7. Idempotency and defense in depth
- Use unique job-run IDs and store last processed sequence IDs in a durable store.
- Make operations idempotent at DB level (INSERT ... ON CONFLICT DO NOTHING) or via deduplication keys in downstream systems.
- Implement semantically idempotent steps: check-before-write, compare-and-swap.
7.1 Example — idempotent write
// Pseudo-JDBC idempotent writeint rows = jdbc.update( "INSERT INTO job_results(job_run_id, processed_at) VALUES (?, now()) ON CONFLICT (job_run_id) DO NOTHING", jobRunId);if (rows == 0) { // a duplicate run was attempted; safely skip side-effectful operations return;}// safe to perform the rest
8. Performance considerations and scaling
- Redis locks: Minimal latency per lock (single roundtrip). Good for many short schedules. Watch out for lock metadata growth and eviction.
- DB advisory locks: Lightweight but can consume DB connections if locks are session-bound for long-running jobs. For many concurrent different jobs, scale DB or use a lock table with short transactions instead.
- ShedLock: One DB write per scheduler invocation; acceptable for low-frequency jobs but consider batching/optimizations at high frequency.
- Quartz: Designed for many complex jobs; DB contention can increase with triggers frequency.
8.1 Throughput examples
- Prefer Redis or dedicated distributed lock systems with high throughput.
- Avoid per-job heavyweight DB transactions holding connections during job runtime.
- Consider externalizing scheduling to a dedicated scheduler service that distributes jobs onto workers (pub/sub pattern).
9. Failure modes, monitoring, and testing
- Stuck locks: Have metrics for lock acquisition failures and age of locks. Implement alerting for lock TTL expiration anomalies.
- Job duration anomalies: Track actual run times and compare to lock TTLs to detect misconfiguration.
- Chaos testing: Simulate instance crashes and network partitions to validate that duplicate executions do not cause unacceptable side effects.
- Observability: Log lock acquisition attempts, successes, failures, and lock owner identity. Correlate with job execution logs.
9.1 Testing approaches
- Bring up two instances in a test harness (Docker Compose) using the shared lock store and assert only one performs work.
- Inject latency and simulate store failures to validate fallback behavior.
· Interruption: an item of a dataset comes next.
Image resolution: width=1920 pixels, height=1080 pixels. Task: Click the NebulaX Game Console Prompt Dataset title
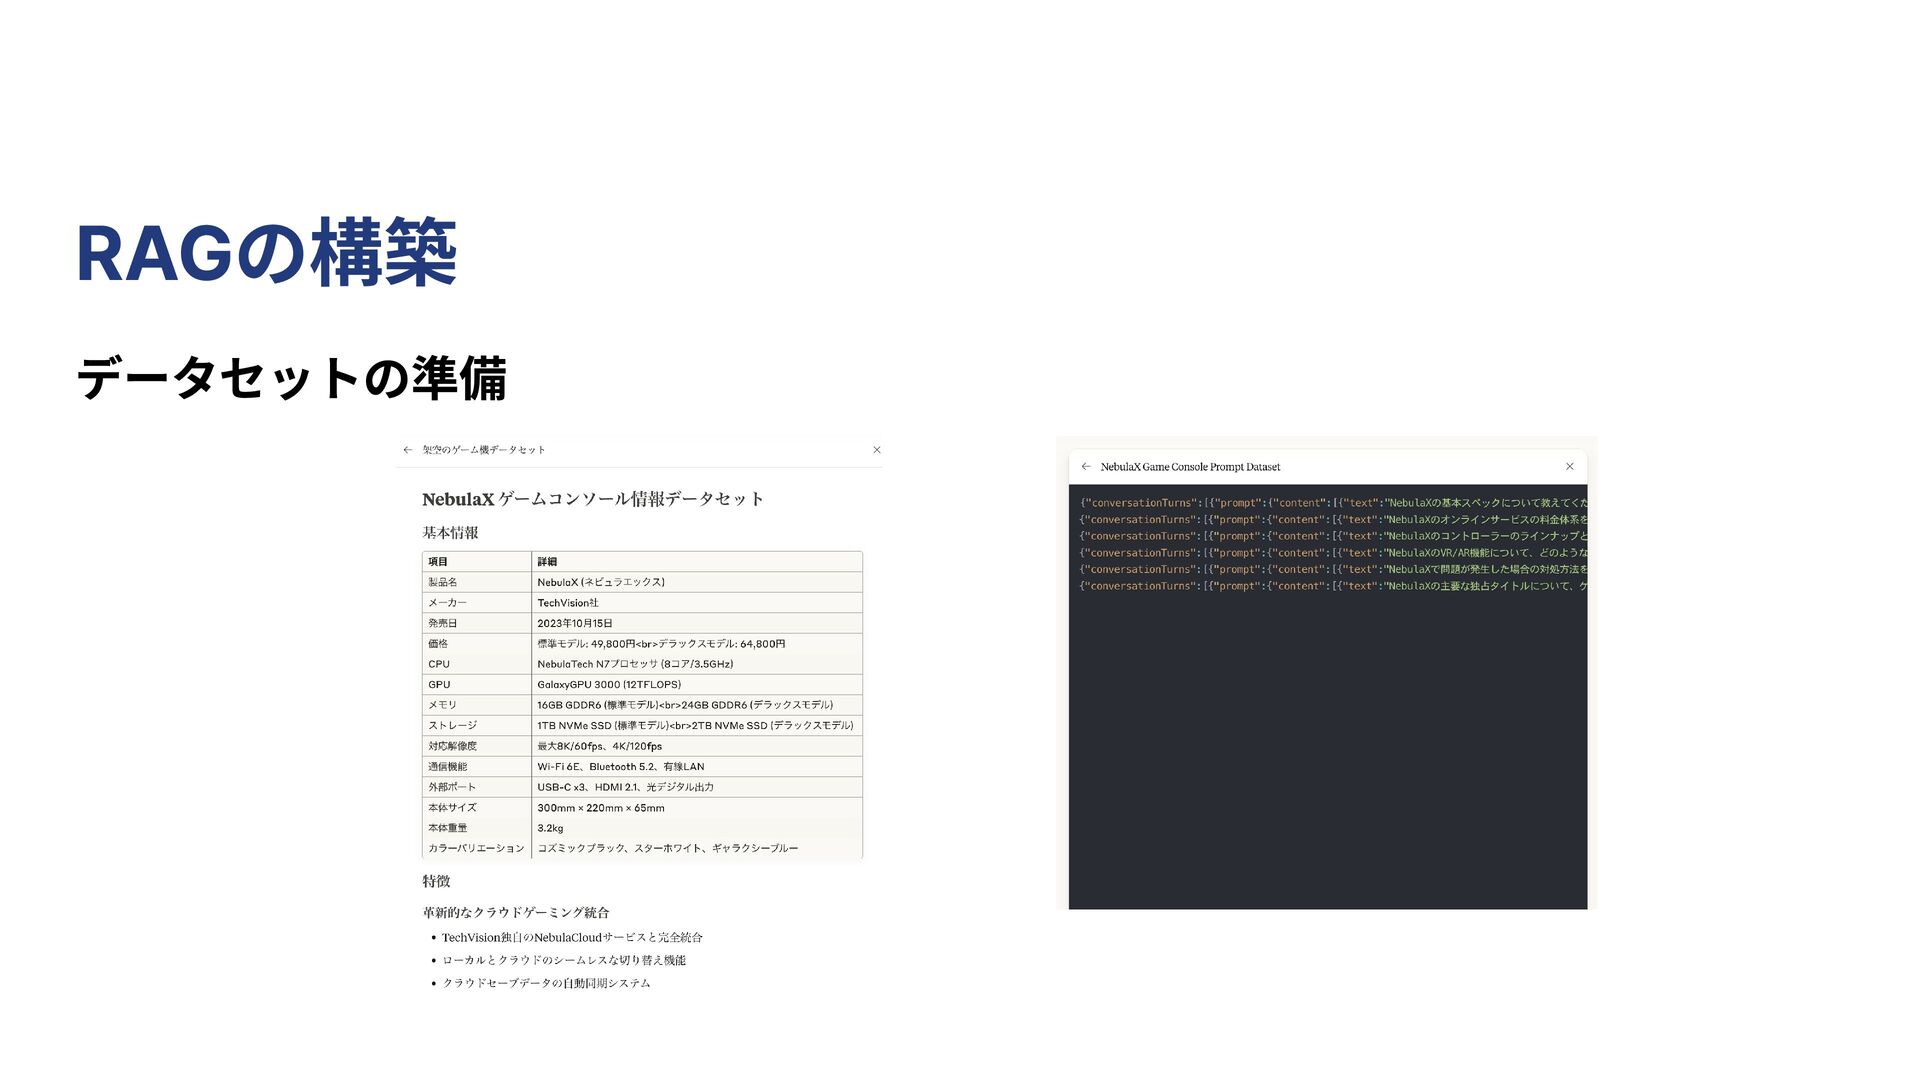[1190, 467]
10. Practical decision guide
- Small app, few jobs, existing DB: Use DB advisory locks or ShedLock with JDBC. Keep designs simple and monitor DB connections.
- Many jobs, high frequency: Use Redis-based locks (Redisson) or an external scheduler system that hands out work to workers via queues.
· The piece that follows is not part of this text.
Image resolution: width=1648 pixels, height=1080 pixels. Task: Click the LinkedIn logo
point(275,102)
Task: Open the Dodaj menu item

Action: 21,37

- Complex scheduling requirements: Use Quartz clustering.
- Kubernetes-native: Consider leader election if you want platform-managed singleton behavior.
- Always: Build idempotency and observability as second-line defenses.
10.1 Minimal checklist before deploying
- Lock TTLs are >= expected max runtime (or renewal exists).
- Lock store HA and persistence are configured (Redis cluster, DB replicas).
- Connection/handle management avoids leakage (especially with DB session locks).
- Monitoring and alerts for lock acquisition failures and job duration anomalies are in place.